In journalism, one of the first ropes you have to learn is don’t focus on your assignment so much that you miss opportunities for other stories. It’s something each of us learns the hard way at least once. You go to a city council meeting to write about a controversial new development and miss the city manager’s comments that imply a major tax increase is needed in next year’s budget. Or you scribble furiously about building projects in the school district’s bond election and ignore the brief report about a how a teacher’s innovative methods are having incredible results.
My moment came in college at Sam Houston State University. Lech Walesa, a major figure in Poland’s independence from the USSR, received a humanitarian award from the school. All of us in the class were supposed to cover the event, which we dutifully did. And all but one or two completely spaced out on a history professor’s beautiful and heart wrenching story of his family’s flight from Poland.
A closely related principle is that everyone has a story. While I may have missed the first one on a few occasions, this is an area I have always done fairly well with. One of the best compliments I’ve ever gotten from an editor was that I could get a story out of anything. While whatever level of writing talent I have may play a role in that, I think a bigger part of it is simply that I’m willing to let people tell their stories and I realize they’re all important in their own ways.
I was reminded of this the other day at a laundromat. Our washing machine suffered a sort of chain-reaction breakdown, and we hadn’t replaced it yet. So I took a couple of loads and my Kindle and figured I’d get a little reading in while the clothes got cleaned.
What I got instead was a conversation with a man passing through Paris, Texas, on a sort of never-ending tour of the country. A retired police officer, he’d been living in New Mexico when he lost just about everything in the housing market crash a few years ago. He bought a Ford cargo van (which looks a lot like the behemoth we purchased for our own extended family), put a few hooks, a mattress and other odds and ends inside, and he’s been traveling ever since. “I like traveling anyway,” he said. “I can live cheap.”

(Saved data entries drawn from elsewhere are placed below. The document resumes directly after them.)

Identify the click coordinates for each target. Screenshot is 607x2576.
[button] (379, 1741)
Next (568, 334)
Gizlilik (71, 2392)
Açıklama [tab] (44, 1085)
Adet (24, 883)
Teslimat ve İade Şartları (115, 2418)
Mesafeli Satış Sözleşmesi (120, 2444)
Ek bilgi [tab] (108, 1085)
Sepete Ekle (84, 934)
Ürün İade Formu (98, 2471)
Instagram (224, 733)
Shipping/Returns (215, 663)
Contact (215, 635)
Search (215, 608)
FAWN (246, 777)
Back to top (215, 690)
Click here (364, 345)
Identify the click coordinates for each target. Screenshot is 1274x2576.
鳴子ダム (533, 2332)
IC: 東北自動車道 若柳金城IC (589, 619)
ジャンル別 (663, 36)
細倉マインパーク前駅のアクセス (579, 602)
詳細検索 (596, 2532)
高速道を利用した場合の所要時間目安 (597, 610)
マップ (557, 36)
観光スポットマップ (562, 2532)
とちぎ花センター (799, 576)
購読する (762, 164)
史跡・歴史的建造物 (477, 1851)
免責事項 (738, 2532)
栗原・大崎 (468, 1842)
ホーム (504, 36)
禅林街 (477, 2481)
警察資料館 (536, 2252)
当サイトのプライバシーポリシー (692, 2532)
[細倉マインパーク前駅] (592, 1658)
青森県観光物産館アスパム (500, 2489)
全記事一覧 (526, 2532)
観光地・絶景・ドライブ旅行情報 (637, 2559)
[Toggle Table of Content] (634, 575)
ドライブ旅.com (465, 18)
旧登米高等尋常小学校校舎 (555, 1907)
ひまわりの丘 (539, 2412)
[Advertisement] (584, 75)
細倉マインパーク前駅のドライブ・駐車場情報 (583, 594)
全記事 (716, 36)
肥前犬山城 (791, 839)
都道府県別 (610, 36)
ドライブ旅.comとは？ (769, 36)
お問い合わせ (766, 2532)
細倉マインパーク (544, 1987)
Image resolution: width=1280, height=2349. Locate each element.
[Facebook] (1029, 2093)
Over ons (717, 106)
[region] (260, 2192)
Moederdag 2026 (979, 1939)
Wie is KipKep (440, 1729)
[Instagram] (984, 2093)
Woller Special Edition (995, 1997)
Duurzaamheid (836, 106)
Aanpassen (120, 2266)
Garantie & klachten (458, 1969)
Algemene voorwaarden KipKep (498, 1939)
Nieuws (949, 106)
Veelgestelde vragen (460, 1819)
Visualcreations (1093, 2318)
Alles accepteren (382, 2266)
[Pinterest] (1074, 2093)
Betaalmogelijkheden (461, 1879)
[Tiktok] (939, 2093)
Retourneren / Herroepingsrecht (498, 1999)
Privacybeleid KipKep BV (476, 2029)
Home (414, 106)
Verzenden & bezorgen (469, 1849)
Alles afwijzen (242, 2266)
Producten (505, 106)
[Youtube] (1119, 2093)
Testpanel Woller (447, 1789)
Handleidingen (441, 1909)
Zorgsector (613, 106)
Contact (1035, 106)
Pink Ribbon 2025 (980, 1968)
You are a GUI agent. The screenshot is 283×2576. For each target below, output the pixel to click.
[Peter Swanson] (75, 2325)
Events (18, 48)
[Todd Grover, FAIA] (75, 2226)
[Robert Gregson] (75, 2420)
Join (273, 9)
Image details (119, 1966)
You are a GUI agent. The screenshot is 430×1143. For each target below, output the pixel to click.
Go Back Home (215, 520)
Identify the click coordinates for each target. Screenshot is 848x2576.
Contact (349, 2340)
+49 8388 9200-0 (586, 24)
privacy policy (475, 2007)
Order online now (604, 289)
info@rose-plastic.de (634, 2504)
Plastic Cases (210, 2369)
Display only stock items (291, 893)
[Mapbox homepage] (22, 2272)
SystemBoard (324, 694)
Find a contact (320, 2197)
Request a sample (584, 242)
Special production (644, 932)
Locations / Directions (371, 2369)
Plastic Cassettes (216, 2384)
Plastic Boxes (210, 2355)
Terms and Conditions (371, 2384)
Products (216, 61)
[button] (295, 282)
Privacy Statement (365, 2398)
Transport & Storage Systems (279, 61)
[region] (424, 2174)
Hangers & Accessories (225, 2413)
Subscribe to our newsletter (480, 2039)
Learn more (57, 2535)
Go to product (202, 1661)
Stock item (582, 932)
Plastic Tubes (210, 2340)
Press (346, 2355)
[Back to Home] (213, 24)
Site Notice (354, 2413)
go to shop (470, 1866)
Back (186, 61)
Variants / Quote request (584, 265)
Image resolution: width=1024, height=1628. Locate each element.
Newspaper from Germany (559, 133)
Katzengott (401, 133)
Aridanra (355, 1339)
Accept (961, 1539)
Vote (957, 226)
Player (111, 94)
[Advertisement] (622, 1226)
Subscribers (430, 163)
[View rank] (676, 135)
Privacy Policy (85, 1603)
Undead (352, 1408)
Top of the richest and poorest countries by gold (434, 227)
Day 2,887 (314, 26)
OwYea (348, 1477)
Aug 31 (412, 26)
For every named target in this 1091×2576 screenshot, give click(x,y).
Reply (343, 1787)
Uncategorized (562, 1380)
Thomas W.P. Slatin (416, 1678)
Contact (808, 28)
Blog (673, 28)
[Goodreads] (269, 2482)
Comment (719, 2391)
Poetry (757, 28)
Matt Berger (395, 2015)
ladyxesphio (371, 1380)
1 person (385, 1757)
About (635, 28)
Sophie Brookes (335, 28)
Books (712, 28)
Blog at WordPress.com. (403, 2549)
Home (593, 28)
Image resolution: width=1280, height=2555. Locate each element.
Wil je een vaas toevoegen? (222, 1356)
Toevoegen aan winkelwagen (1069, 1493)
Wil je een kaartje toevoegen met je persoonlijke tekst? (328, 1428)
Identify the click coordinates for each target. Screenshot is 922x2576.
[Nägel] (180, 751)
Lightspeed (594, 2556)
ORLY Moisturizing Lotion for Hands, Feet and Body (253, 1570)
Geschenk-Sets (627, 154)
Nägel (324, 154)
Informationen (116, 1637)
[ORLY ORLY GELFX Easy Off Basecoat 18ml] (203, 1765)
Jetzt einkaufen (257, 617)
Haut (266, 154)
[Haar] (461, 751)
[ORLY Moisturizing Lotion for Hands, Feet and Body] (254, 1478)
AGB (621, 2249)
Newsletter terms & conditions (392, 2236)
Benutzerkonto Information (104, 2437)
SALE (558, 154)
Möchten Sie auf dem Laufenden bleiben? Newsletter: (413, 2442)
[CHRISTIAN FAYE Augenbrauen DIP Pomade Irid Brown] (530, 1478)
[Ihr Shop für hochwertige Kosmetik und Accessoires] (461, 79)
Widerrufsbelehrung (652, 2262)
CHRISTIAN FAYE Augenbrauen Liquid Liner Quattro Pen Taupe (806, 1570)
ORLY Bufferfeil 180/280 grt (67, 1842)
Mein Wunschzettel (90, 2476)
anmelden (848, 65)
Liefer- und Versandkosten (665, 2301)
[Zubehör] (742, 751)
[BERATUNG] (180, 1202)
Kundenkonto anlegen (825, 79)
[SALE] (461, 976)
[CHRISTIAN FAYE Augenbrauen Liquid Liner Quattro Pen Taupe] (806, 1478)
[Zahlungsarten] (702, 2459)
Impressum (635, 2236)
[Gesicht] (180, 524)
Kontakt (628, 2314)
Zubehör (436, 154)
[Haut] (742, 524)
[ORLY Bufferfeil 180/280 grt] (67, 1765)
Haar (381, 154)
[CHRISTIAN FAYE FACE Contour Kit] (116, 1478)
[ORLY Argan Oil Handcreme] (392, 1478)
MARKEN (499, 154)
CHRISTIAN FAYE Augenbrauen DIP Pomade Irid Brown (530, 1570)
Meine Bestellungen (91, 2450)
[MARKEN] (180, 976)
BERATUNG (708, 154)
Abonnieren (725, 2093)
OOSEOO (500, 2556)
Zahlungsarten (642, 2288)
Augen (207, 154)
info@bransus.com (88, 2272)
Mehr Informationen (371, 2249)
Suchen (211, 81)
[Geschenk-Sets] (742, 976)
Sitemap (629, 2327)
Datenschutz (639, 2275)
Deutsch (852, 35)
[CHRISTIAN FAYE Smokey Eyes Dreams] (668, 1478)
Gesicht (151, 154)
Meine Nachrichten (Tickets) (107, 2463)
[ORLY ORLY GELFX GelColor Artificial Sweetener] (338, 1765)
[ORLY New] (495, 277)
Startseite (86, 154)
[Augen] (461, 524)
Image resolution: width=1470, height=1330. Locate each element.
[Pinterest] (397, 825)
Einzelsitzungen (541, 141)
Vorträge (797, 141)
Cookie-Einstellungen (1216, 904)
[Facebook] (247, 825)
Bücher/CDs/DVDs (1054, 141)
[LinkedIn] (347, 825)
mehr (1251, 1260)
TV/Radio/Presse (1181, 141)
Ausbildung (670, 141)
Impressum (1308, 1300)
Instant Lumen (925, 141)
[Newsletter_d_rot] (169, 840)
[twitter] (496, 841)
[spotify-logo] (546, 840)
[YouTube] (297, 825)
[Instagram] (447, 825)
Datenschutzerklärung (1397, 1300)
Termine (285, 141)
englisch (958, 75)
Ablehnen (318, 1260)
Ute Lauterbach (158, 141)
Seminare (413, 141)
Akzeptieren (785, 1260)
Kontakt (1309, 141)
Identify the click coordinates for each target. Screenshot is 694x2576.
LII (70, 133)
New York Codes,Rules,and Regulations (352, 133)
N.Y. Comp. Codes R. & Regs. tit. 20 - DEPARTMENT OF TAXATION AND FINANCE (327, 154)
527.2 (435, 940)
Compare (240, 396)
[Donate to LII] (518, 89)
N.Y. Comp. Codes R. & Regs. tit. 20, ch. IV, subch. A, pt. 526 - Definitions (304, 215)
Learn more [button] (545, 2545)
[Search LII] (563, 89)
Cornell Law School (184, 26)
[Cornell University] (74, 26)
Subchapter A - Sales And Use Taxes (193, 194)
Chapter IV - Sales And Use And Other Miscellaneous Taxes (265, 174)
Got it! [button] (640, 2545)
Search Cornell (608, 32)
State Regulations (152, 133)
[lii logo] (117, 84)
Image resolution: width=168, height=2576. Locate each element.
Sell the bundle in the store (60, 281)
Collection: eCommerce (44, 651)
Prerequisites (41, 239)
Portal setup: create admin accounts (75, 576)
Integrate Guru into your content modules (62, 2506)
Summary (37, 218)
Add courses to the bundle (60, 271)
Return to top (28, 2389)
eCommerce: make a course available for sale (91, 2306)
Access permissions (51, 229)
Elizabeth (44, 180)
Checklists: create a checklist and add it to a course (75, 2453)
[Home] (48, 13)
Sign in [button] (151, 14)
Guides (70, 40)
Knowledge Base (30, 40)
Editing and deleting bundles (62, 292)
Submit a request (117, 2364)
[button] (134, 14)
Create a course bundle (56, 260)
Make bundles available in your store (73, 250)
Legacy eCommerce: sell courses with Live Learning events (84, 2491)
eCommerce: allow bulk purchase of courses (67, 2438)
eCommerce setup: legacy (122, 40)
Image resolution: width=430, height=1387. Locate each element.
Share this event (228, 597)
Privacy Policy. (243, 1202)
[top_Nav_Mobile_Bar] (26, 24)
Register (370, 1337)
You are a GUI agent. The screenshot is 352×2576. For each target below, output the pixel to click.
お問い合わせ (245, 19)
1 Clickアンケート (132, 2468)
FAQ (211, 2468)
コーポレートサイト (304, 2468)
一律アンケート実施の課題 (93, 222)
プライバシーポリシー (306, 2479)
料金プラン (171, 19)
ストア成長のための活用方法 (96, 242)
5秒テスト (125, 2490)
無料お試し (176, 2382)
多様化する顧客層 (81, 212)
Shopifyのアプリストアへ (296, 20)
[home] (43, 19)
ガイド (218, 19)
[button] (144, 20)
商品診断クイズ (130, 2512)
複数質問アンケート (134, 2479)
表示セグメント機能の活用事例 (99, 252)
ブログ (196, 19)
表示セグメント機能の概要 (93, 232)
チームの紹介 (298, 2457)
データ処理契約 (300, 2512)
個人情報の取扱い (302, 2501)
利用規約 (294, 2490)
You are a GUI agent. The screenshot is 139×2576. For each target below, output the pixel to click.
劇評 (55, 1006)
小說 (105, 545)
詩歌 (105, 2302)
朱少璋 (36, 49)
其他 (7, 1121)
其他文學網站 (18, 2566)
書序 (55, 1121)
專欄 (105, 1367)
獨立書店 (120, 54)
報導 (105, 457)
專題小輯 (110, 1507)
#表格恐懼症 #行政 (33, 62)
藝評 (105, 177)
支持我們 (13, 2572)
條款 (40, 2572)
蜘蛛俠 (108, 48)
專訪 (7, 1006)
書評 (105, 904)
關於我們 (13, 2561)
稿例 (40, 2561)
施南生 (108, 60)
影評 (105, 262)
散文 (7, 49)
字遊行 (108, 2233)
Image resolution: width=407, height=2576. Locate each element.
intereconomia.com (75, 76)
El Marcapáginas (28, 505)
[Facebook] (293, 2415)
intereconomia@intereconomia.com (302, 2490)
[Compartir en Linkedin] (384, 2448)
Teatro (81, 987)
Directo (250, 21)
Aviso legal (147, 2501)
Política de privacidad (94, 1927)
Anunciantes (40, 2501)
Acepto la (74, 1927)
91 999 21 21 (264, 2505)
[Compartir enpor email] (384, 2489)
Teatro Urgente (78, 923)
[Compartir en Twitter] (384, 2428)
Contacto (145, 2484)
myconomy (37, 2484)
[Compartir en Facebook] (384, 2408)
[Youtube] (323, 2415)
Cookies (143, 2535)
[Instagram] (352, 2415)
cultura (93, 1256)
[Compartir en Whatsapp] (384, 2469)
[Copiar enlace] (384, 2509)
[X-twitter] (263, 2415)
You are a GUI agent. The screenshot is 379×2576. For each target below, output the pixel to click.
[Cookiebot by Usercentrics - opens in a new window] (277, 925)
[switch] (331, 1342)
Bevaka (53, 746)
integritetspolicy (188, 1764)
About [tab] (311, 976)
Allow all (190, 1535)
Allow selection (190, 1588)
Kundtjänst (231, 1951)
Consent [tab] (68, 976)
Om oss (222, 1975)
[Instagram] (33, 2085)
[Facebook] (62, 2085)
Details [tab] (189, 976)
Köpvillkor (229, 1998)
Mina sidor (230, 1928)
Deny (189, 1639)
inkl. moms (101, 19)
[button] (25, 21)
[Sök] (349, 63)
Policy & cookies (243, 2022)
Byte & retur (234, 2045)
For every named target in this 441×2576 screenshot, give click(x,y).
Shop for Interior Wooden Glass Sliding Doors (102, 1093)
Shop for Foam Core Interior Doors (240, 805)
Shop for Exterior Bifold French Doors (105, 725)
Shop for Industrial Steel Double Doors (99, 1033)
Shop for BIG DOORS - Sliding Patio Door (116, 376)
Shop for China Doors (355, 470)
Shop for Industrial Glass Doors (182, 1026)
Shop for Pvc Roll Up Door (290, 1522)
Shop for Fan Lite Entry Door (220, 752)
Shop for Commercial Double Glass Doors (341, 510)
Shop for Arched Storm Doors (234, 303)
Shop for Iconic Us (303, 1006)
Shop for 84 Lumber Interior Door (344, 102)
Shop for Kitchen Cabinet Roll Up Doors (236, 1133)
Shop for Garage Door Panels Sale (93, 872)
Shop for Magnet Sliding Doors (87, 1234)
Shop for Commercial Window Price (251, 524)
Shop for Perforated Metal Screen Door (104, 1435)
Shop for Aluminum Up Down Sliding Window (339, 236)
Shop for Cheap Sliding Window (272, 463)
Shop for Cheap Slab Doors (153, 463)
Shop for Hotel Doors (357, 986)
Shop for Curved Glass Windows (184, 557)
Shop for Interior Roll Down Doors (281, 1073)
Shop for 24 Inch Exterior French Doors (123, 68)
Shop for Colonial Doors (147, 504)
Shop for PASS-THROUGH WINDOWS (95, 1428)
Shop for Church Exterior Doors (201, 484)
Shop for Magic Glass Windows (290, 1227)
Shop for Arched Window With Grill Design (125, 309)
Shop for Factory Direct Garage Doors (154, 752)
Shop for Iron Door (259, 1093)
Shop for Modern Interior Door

On the road, he’s met people who run laundromats and will talk on and on about high-efficiency vs traditional washing machines. He’s become an expert on the places to eat and avoid on his regular routes (and here I thought all Sonics were pretty much the same). And he swapped a few stories with a part-time journalist/full-time teacher. I don’t know the man’s name, and I doubt he remembered me the next morning. But he’s a face, a real person affected by these widespread economic woes we keep hearing about. He’s a chance intersection of lives that left a lasting impression. And he is a reminder of the truth Samwise Gamgee once observed: We’re all part of a bigger story that our own lives continue to ravel and weave.
As I said, journalism teaches us not to overlook the potential stories out there and to keep in mind that everyone has a story. But observing life through the eyes of a writer tells us that everyone is a story in his own right. We just have to pay attention, even at the laundromat.